Having such an iconographic stock at hand allows Winterbach to shoot from the hip – she fears preciousness like the plague – and focus rather on variations on these elements and how they are juxtaposed. Both as a writer and as a visual artist, she is a relentless killer of her darlings (or perhaps elements from her stock iconography never even become darlings to her), never reluctant to paint or edit out something which lacks the edge she is seeking, horrifying the onlooker by destroying what already seemed so pleasing. Work that is carefully seeking to achieve some ethereal beauty or harmony does not lend itself to this approach, where a figure in a painting can be painted in four or five different places and different versions on the canvas before a final version is settled upon. (It is instructive that the archetypal modernists Picasso and Matisse, who would repeatedly completely alter the composition of one and the same painting, worked quickly, not striving for the smooth finish of traditional painting in a realist mode – which had been part of its status as a luxury object.)
The same goes for her colours, which are not conventionally beautiful or harmonious. In Winterbach’s use of colour, her process is again decisive. She will experiment and change fearlessly. Rather than trying to figure out the correct colour in advance, she plunges in with some colour or other, but changes it without compunction if it does not achieve what she wants – if need be, repeatedly. The upshot is a use of colour that is often strange, but surprising, exciting or even delightful.
As Winterbach’s husband, I am intimately acquainted with her creative process, which is a great plus if one wants to write about her work. But, as her husband, I simultaneously realise that I cannot pretend to be unbiased regarding the value of her oeuvre, of which I am in awe (also because the fearlessness of her creative process is so very different from how cautiously I myself proceed when painting).

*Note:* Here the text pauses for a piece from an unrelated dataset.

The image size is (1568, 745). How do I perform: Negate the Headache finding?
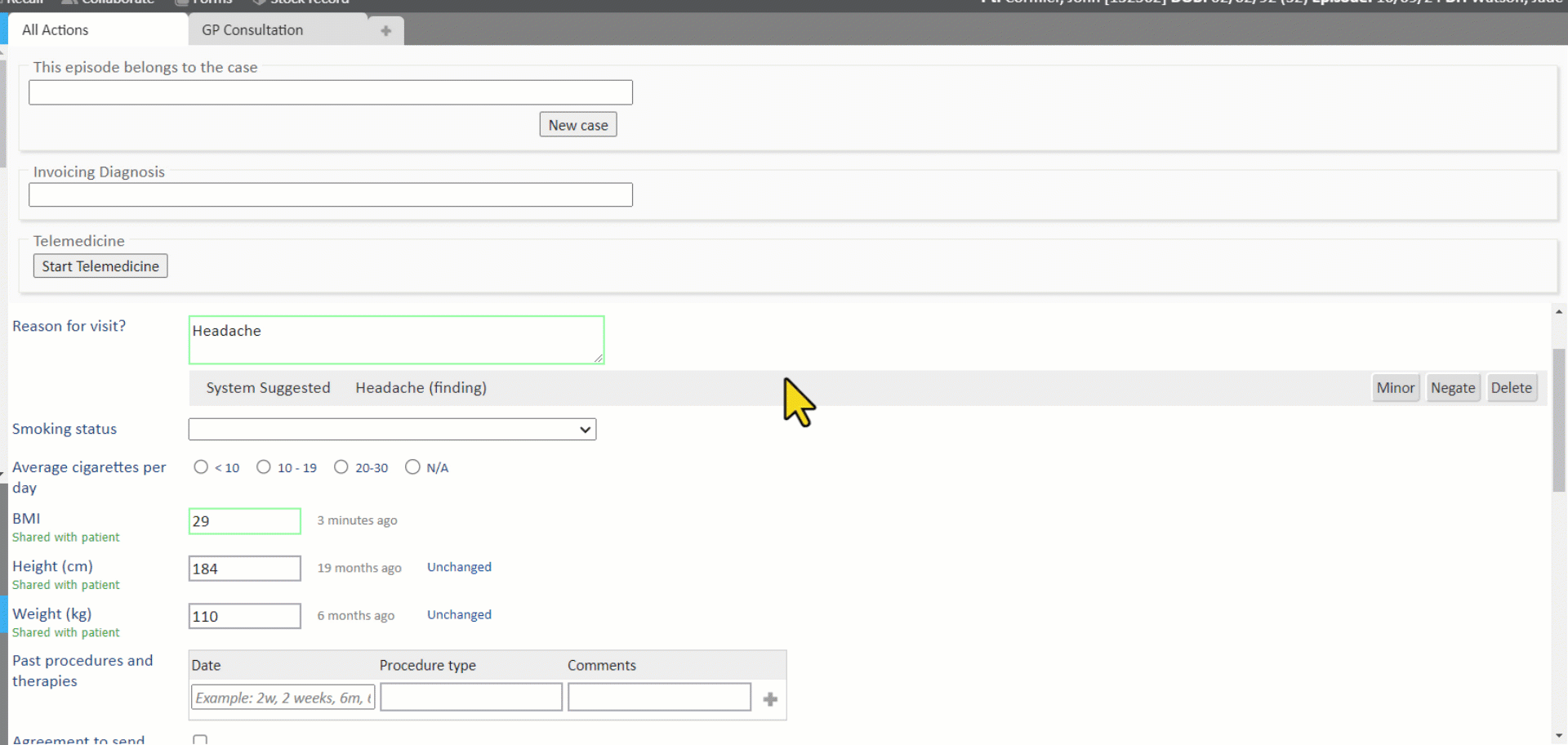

I have tried to give a description of her artistic process and its results that is informed by the reasons she herself occasionally expresses for her artistic choices; by my sense of other, intuitive and unexpressed reasons guiding these choices; as well as by my idea of other reasons why such choices could make sense. Though I do not, as is common, invoke any cause, theory or ideology that would justify her work, I believe that my description amounts to a rationale for her work, and that it will help viewers gain an entry into her work.